=== Begin Enclosure ===

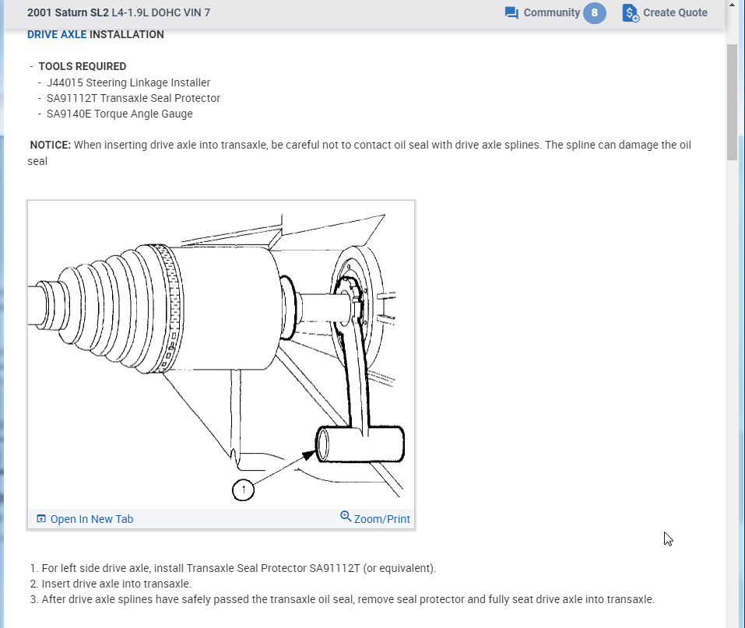Click the TOOLS REQUIRED heading
Viewport: 745px width, 628px height.
82,66
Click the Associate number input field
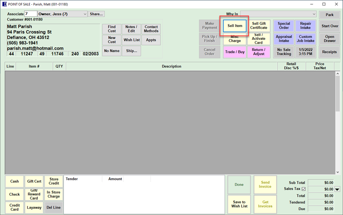This screenshot has width=343, height=215. point(31,14)
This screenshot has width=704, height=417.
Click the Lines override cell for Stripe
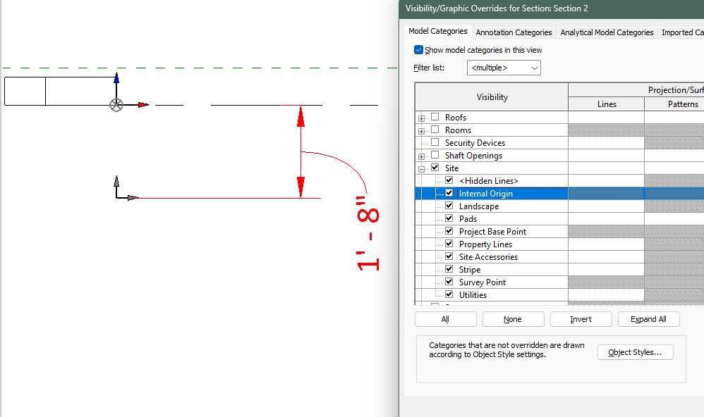pyautogui.click(x=606, y=269)
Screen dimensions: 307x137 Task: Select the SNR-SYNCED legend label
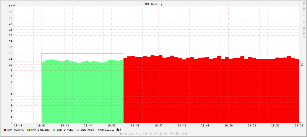click(65, 130)
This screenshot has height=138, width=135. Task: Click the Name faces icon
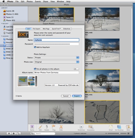tap(32, 127)
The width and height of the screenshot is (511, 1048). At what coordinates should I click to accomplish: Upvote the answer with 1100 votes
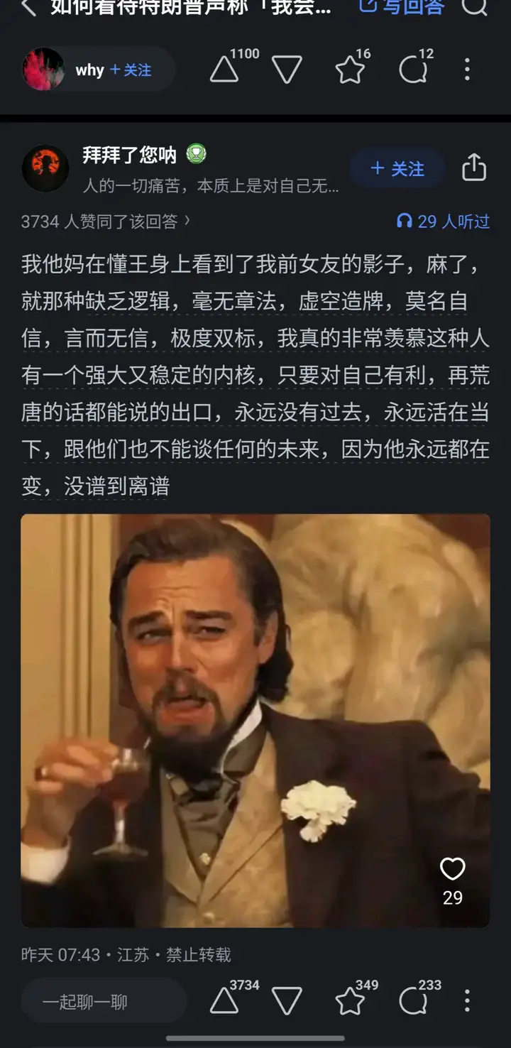click(224, 70)
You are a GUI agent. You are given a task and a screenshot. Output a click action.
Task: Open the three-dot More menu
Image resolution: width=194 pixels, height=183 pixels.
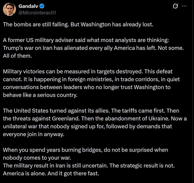[184, 6]
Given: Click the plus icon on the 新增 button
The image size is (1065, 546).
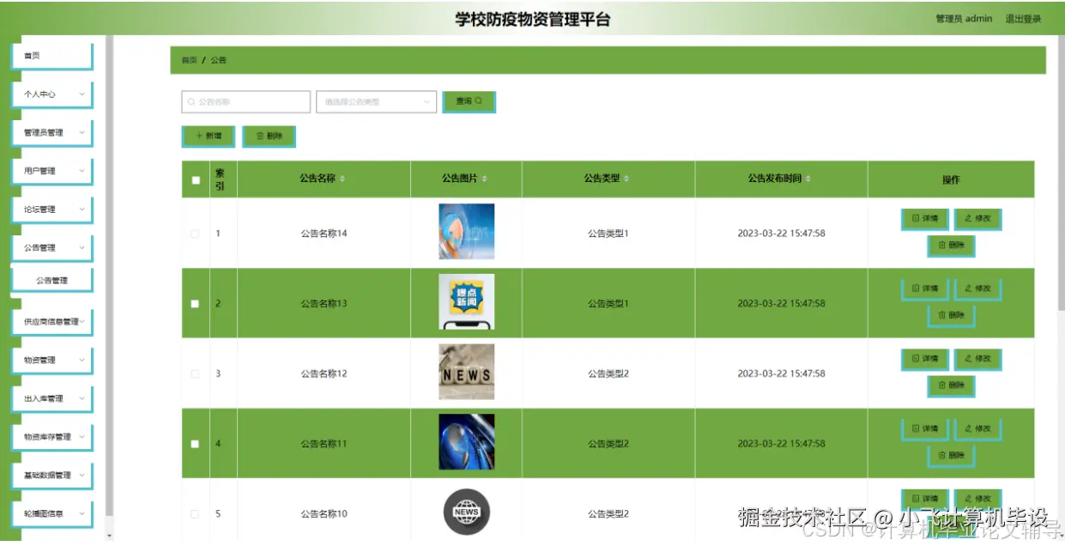Looking at the screenshot, I should click(x=197, y=136).
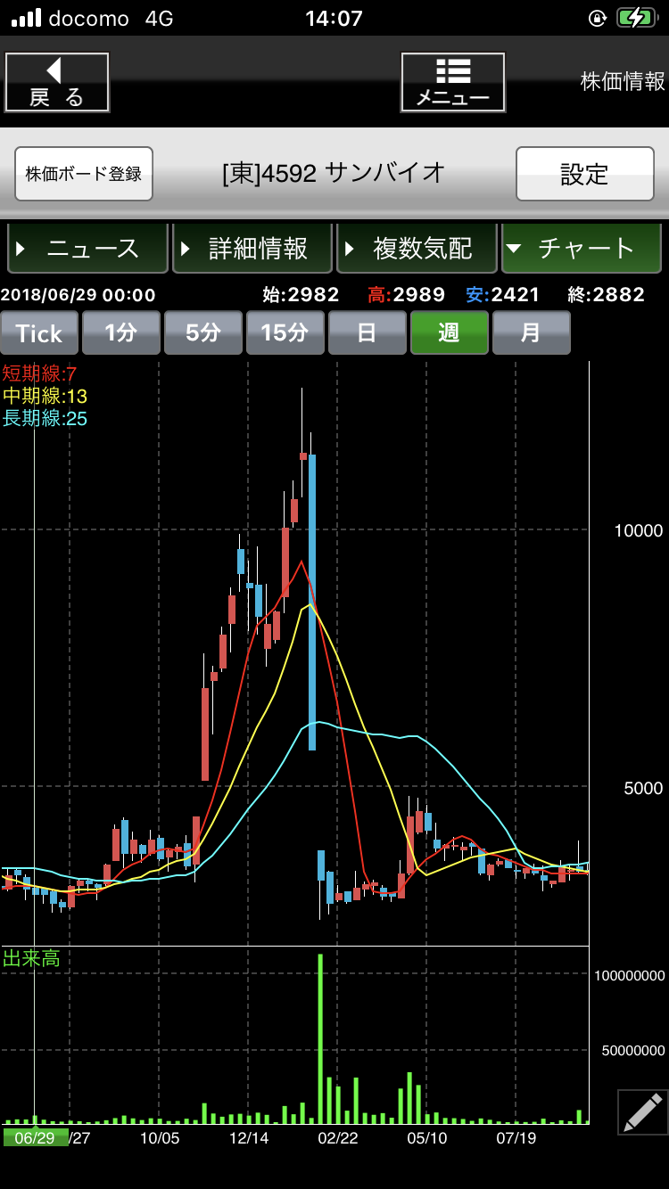Viewport: 669px width, 1189px height.
Task: Tap the screen rotation lock icon
Action: [598, 18]
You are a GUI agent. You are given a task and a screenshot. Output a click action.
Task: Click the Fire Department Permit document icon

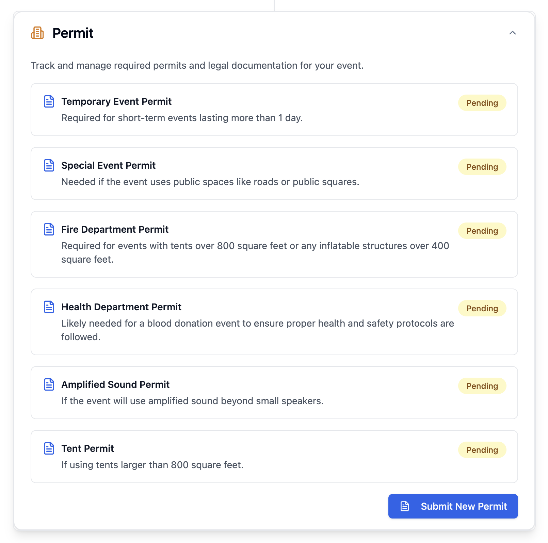[49, 229]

=== End Enclosure ===

Assigned task:
The answer is the run of lines from the one with "The image size is (1065, 546)." through the final line of the data, copied exactly, and nothing else; no pictures.

Exercise output:
The image size is (1065, 546).
Looking at the screenshot, I should click(x=197, y=136).
Viewport: 669px width, 1189px height.
Task: Tap the screen rotation lock icon
Action: [598, 18]
You are a GUI agent. You are given a task and a screenshot. Output a click action.
Task: Click the Fire Department Permit document icon

[49, 229]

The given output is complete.